# START OF Information given
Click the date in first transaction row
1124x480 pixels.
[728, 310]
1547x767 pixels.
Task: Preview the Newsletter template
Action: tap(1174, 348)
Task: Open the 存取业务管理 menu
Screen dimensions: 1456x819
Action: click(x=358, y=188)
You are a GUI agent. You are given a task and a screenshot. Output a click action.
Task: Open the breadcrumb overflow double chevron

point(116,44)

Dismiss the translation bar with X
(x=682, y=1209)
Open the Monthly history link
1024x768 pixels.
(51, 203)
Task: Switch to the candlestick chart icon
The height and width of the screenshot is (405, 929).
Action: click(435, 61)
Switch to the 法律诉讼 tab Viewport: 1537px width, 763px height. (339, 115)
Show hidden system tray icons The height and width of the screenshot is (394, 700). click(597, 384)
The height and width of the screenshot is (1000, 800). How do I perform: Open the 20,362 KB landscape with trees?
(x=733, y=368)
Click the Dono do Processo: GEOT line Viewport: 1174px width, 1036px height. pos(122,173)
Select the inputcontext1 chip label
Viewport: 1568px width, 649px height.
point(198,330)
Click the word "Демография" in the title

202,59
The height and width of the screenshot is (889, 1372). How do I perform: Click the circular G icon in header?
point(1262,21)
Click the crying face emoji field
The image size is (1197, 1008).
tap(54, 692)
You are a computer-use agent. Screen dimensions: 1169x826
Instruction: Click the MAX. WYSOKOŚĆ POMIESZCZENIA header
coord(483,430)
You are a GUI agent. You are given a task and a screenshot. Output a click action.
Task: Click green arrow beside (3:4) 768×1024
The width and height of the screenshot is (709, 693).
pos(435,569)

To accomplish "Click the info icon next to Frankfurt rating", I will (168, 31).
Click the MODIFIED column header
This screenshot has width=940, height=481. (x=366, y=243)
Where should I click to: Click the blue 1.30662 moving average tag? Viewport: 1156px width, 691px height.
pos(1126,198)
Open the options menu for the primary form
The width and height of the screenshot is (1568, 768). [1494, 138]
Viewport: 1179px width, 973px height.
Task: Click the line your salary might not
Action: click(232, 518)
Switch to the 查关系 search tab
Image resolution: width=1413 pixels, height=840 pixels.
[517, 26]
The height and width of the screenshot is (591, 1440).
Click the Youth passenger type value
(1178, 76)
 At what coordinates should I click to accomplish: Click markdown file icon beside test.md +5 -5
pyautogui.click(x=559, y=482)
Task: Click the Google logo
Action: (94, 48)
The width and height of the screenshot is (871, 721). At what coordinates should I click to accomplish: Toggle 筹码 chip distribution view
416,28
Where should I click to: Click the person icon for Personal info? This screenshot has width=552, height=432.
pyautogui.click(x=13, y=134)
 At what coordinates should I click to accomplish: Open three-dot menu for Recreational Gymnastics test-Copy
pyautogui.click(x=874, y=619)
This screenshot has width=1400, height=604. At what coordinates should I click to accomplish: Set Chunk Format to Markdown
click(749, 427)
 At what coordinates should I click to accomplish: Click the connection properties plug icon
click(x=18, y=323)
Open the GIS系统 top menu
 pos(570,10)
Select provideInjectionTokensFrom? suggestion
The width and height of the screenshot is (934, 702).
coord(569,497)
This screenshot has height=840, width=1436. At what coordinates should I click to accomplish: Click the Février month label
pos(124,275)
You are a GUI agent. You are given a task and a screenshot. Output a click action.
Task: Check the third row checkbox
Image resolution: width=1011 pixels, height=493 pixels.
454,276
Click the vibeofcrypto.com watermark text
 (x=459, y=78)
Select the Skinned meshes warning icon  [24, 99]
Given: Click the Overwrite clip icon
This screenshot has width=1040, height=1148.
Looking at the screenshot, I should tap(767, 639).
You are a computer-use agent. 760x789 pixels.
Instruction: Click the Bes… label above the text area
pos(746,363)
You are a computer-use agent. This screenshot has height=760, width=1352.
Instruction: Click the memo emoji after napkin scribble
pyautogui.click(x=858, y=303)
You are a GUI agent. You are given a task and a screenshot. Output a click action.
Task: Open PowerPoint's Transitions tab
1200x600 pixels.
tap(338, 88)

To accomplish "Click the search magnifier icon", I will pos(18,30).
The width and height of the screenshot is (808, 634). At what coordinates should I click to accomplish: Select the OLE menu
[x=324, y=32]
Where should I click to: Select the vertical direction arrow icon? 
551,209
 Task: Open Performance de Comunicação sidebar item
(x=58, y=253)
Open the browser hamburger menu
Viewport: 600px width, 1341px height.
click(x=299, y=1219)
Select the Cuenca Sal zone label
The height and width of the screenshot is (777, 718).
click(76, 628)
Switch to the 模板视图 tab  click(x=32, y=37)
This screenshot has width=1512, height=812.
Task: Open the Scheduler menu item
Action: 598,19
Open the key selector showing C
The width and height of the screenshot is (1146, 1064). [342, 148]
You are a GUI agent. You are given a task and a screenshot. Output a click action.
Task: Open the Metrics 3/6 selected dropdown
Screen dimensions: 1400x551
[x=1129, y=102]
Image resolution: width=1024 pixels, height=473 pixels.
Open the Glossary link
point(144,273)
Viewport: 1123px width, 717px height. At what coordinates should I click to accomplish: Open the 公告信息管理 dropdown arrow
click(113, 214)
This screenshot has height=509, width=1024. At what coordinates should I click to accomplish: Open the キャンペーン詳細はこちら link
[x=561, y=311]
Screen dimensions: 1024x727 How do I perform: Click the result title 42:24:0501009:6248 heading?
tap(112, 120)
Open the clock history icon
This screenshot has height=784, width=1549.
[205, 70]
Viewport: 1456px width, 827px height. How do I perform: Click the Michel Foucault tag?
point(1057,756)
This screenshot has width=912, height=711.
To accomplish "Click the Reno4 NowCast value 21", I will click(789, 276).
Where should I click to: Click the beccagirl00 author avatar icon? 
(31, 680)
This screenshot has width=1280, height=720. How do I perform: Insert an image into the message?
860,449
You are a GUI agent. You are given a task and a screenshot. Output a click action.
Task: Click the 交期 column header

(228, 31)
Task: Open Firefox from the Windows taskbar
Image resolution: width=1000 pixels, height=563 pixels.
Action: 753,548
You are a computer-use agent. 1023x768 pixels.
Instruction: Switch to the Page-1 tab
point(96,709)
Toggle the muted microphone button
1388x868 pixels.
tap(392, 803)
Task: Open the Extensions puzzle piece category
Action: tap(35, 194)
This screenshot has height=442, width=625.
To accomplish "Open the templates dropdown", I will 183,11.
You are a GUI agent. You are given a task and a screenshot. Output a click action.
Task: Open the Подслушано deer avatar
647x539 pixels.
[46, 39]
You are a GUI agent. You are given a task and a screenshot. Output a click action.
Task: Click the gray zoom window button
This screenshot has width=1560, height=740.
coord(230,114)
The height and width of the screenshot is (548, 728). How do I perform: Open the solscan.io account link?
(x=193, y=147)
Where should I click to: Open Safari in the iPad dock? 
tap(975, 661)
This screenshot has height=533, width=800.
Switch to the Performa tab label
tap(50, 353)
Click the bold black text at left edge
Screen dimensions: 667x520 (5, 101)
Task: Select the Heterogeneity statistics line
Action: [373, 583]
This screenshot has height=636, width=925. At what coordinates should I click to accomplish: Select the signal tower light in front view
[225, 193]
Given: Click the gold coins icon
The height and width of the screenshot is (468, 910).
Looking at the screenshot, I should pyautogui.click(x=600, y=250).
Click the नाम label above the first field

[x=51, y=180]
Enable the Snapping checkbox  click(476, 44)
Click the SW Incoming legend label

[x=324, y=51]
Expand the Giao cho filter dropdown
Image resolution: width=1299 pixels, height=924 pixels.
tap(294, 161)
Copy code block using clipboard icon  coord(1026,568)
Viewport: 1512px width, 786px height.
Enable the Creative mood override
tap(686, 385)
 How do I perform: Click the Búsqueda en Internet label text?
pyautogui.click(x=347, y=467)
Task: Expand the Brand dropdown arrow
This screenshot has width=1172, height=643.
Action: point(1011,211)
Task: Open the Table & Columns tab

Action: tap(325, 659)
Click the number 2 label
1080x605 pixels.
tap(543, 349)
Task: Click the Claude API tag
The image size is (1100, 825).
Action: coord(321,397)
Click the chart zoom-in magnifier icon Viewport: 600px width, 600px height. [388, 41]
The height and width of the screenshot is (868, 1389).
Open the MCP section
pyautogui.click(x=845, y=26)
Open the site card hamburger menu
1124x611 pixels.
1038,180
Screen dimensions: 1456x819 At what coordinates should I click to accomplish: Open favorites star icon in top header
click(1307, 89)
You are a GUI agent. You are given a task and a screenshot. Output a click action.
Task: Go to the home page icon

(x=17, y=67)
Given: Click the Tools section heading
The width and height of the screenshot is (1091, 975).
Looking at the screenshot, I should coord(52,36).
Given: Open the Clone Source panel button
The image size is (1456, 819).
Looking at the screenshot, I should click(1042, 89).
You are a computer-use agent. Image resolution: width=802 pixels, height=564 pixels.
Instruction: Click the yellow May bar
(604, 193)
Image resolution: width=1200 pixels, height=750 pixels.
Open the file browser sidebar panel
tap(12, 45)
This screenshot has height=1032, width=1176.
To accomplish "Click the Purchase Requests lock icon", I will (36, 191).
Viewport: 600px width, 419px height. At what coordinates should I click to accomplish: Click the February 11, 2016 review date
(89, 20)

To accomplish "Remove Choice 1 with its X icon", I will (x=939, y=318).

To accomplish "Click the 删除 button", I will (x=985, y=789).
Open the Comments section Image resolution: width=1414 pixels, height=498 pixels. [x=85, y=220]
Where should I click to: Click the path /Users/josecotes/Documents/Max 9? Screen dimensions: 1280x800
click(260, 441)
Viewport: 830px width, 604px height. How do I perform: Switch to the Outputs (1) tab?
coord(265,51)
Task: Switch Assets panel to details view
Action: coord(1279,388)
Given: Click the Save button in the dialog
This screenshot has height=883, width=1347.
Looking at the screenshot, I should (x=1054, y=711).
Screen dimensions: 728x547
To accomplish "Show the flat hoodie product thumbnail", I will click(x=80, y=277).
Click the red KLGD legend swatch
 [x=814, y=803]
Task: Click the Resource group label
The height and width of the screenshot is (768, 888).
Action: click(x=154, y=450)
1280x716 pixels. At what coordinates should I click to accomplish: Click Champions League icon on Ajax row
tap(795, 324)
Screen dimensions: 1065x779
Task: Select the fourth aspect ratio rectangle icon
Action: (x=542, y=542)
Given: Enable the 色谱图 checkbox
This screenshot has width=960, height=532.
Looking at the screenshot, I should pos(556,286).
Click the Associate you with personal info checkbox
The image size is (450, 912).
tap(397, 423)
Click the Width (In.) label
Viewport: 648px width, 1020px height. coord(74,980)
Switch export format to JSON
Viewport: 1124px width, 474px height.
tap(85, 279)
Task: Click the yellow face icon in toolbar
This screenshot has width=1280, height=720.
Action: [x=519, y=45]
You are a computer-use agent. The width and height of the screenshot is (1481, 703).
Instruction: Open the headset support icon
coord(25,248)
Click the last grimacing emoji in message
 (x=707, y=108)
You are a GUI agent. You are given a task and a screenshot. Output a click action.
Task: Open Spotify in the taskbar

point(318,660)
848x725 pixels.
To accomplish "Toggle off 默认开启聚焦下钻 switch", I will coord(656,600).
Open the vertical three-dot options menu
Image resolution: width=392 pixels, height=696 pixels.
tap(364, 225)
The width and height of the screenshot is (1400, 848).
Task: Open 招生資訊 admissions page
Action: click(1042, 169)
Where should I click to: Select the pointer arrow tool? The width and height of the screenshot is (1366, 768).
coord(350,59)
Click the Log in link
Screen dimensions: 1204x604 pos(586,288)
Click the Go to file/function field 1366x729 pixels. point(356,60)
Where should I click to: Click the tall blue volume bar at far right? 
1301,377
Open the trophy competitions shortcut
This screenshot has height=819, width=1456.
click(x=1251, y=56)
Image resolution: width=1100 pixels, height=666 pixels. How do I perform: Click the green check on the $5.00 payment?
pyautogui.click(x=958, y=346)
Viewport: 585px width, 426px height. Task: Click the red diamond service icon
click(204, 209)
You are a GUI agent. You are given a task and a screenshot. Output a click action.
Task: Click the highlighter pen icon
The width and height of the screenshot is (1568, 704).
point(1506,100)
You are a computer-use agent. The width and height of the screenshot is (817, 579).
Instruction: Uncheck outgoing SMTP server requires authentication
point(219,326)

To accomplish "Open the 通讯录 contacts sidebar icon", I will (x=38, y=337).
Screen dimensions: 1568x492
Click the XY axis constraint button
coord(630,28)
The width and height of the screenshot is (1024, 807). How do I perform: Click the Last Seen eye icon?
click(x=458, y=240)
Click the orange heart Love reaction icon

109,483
# END OF Information given
# Exercise description
Copy the material from its first line through the line containing "(x=733, y=368)", inclusive, substituting "Weekly" for "Monthly" and leaving everything else unchanged.

# Expected output
Click the date in first transaction row
1124x480 pixels.
[728, 310]
1547x767 pixels.
Task: Preview the Newsletter template
Action: tap(1174, 348)
Task: Open the 存取业务管理 menu
Screen dimensions: 1456x819
Action: click(x=358, y=188)
You are a GUI agent. You are given a task and a screenshot. Output a click action.
Task: Open the breadcrumb overflow double chevron

point(116,44)

Dismiss the translation bar with X
(x=682, y=1209)
Open the Weekly history link
1024x768 pixels.
(51, 203)
Task: Switch to the candlestick chart icon
The height and width of the screenshot is (405, 929).
Action: click(435, 61)
Switch to the 法律诉讼 tab Viewport: 1537px width, 763px height. (339, 115)
Show hidden system tray icons The height and width of the screenshot is (394, 700). click(597, 384)
The height and width of the screenshot is (1000, 800). How do I perform: Open the 20,362 KB landscape with trees?
(x=733, y=368)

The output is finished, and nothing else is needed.